Microwave background, contained in the entire universe, is the dim hint of the temperature fluctuations that occurred after Big Bang occurred. We recently reported how a physicist was able to reconstruct the ‘audio’ of Big Bang, simply by using this data. Planck was able to furnish minute details of this microwave background, so that scientists are able to determine the temperature fluctuations in the universe more accurately.
At the same time, LHC’s findings regarding Higgs boson have been very significant and can directly aid in explaining and understanding Big Bang. The interesting part is that data from these two sources has stirred a debate in the scientist community.
Recently, an analysis was dished out which claimed that this new data supported the currently prevalent view about Big Bang, that the universe went through a short burst of exponential expansion immediately after Big Bang. However, another research paper has now argued that this may not be so and that it is too soon to hail new data as in line with this view.
The paper was penned down by Paul Steinhardt and his colleagues at Princeton University. According to the paper, the new model of Big Bang based on the data furnished by Planck brings ‘new, serious difficulties’ for the theory. In fact, when coupled with the data from LHC, the regular view of Big Bang seems somewhat flawed.

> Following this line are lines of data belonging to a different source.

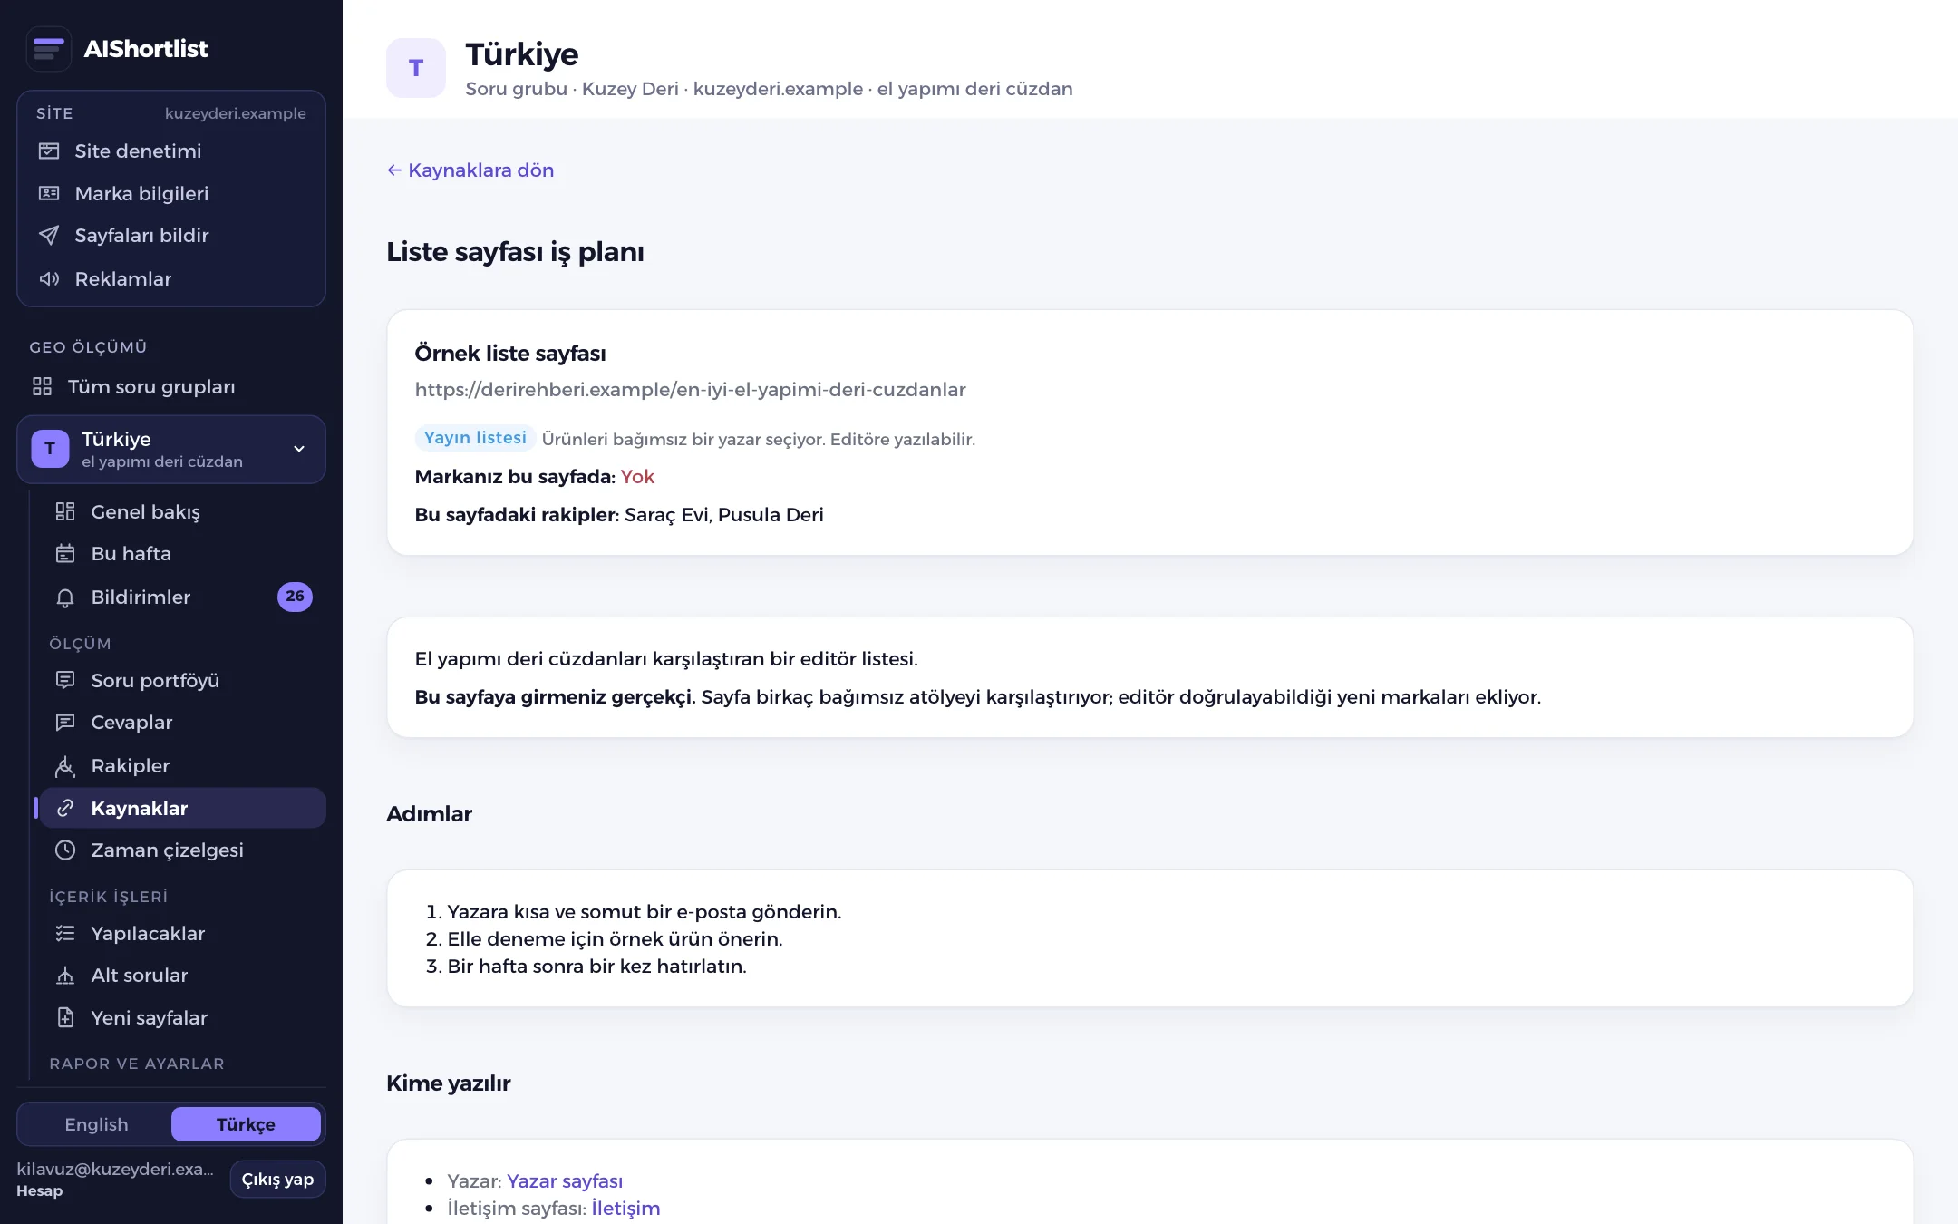Click the Marka bilgileri card icon
The height and width of the screenshot is (1224, 1958).
49,193
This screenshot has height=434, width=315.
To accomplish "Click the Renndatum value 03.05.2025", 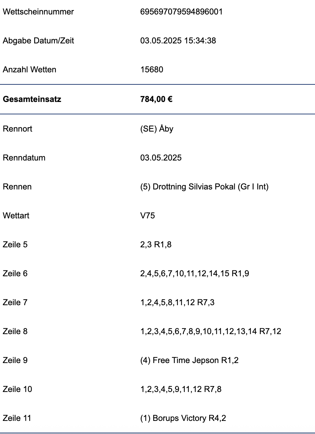I will pos(161,158).
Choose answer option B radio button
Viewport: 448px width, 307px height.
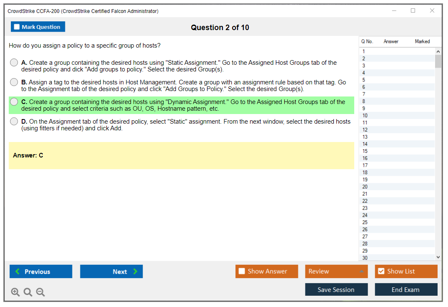click(14, 82)
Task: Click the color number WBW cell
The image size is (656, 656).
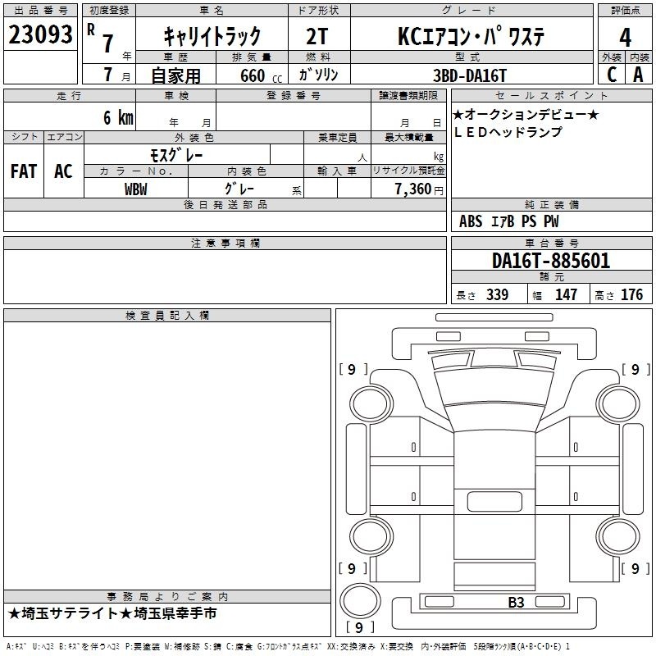Action: click(x=136, y=189)
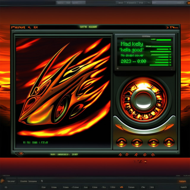Screen dimensions: 190x190
Task: Click the orange eye icon at bottom-left of player
Action: 20,154
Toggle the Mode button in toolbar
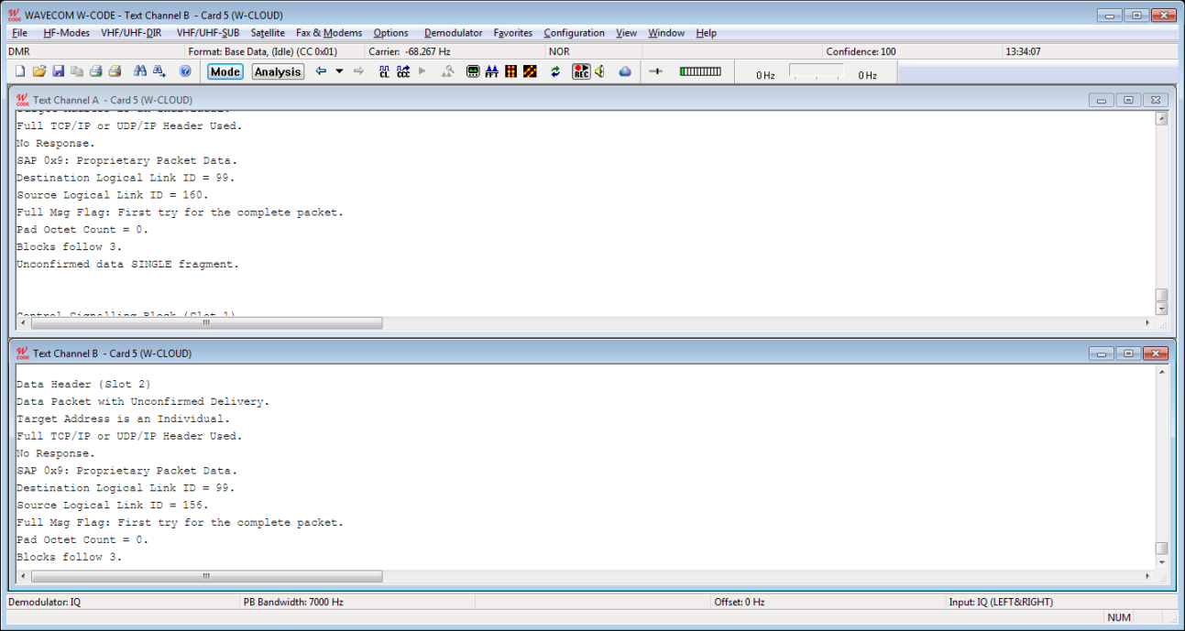1185x631 pixels. pyautogui.click(x=225, y=71)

That’s because the regular view entails that the inflation field generated after Big Bang existed in a stable, low-energy configuration. However, the findings of CERN’s LHC show that the Higgs field probably started in a high-energy, metastable state. Nonetheless, it is indeed too soon to determine whether or not the new data stands in line with the conventional Big Bang understanding or that scientists will soon have to update the theory to make it more accurate.